La consigne:
Répondez brièvement aux questions suivantes en vous appuyant sur le passage extrait.
(a) Quel article de la proposition de loi envisageait la question du délit prévu au premier alinéa du II de l'article 706-56 du code de procédure pénale ?
(b) À quoi le Gouvernement se déclare-t-il opposé ?
(c) Sur quelle question particulière le Gouvernement reste-t-il ouvert au débat ?

Ces jurisprudences illustrent, de notre point de vue, qu'un pressant travail s'agissant du délit prévu au premier alinéa du II de l'article 706-56 du code de procédure pénale est désormais nécessaire. L'article 11 de la proposition de loi dont nous débattons aujourd'hui envisageait cette question.

Un autre cadre de travail et une autre perspective pourraient peut-être utilement améliorer l'équilibre entre la répression des auteurs d'infractions, d'une part, et la protection des libertés individuelles et collectives, d'autre part.

Le débat, en l'espèce, n'est pas seulement d'effacer pour quelques-uns les condamnations de justice, il porte surtout sur l'abrogation ou la modification de lois inadaptées !

Mesdames, messieurs les députés, le Gouvernement est opposé à toute amnistie, qui même appelée sociale, reste toujours une amnistie pénale.

Le Gouvernement considère que les circonstances exceptionnelles qui peuvent justifier une amnistie événementielle au nom de la réconciliation nationale ne sont pas réunies, en l'espèce, avec les dispositions de cette proposition de loi.

Le Gouvernement reste ouvert au débat sur la question particulière du FNAEG.

Mesdames, messieurs les députés, j'ai entendu des mots durs pour qualifier la position du Gouvernement, notamment celui de « trahison ». Mesdames, messieurs les députés, on ne trahit jamais personne quand on appelle seulement au respect des lois de la République. (Applaudissements sur les bancs des groupes SRC et RRDP.)

Données disponibles:
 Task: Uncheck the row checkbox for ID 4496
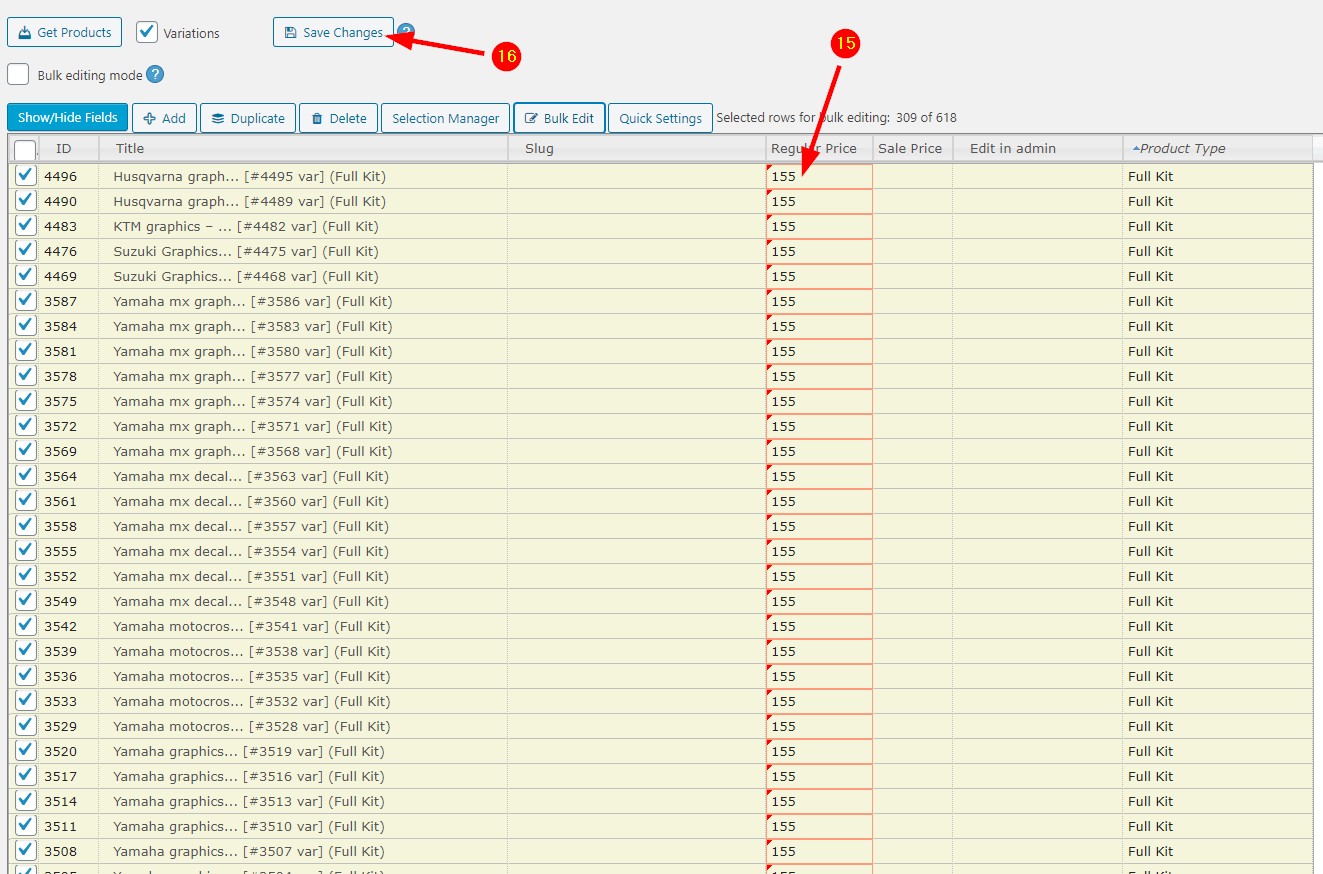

Réponse à l'exercice:
(a) L'article 11.
(b) À toute amnistie, qui, même appelée sociale, reste toujours une amnistie pénale.
(c) La question du FNAEG.